Context: Making peace with your old philosophies, reinventing, re-learning.
Book of the week
I am doubling down on my creativity these days, and I had to read The Artist’s Way by Julia Cameroon. It’s exciting to see how different people talk about creativity, and we all do the same things unconsciously.
Video of the week
With everyone talking about productivity and capitalism, sometimes I feel like I am drowning in a materialistic dystopia. Nat, in this video, explained beautifully how we’d been brainwashed by self-help, similar to what I wrote about in the previous email about the 5 AM Club.
Quote of the week
“We should always be asking ourselves: “Is this something that is or is not, in my control?” -Epictetus
Song of the week
Bob Dylan’s Like a Rolling Stone still sounds fresh and bang on. Evergreen.
Creation of the week
I have started to combine my writing + design + philosophy in minimal pieces. I wanted to explain complex topics to a 5-year-old. It’s exciting because it makes me think and come to the source of that thought. Great exercise for my brain. Check it on my Instagram, and I’d love to get your feedback.
A lot of people ask about my favorite books. So I combined a list of 5 books that I have recommended over 100 times. You can check them here.
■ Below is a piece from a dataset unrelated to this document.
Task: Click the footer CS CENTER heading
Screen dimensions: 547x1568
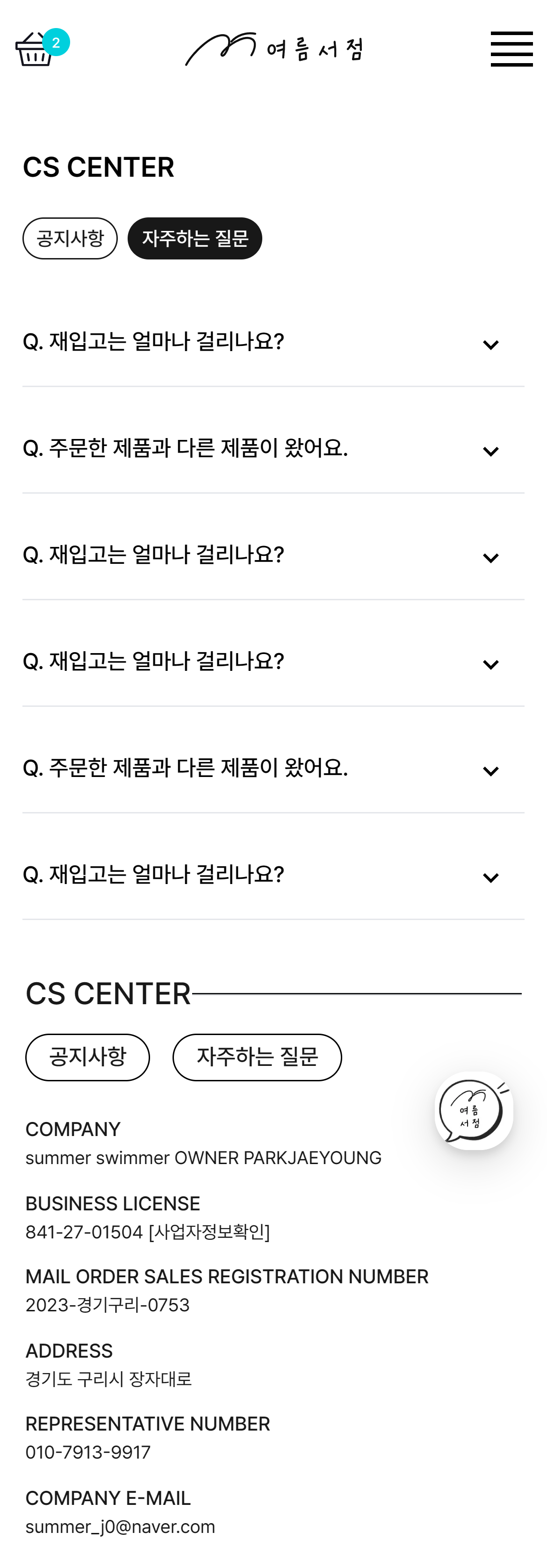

I hope you enjoyed this email as much as I enjoyed writing it :)
Do spread the word by sharing it with your friends and have fun.
Until next time.
Love and light
Shreya
I am creative so I know what you are saying about allowing your creativity to dominate your work, but I differ with this to an end. I know a graphic artist that are creative, but when employed, cannot allow their creativity to be unchallenged. If the 'boss' is not in love with your creation, be it ever so unique, there must be a compromise. Unless you are freelancing, your creativity is not always the " be all, end all". This, of course, is my opinion, but many talented creators are unemployed, repeatedly.
Thanks mam. As a content creator myself, got a lot of insights. I see where I lack and promise myself to bring improvement.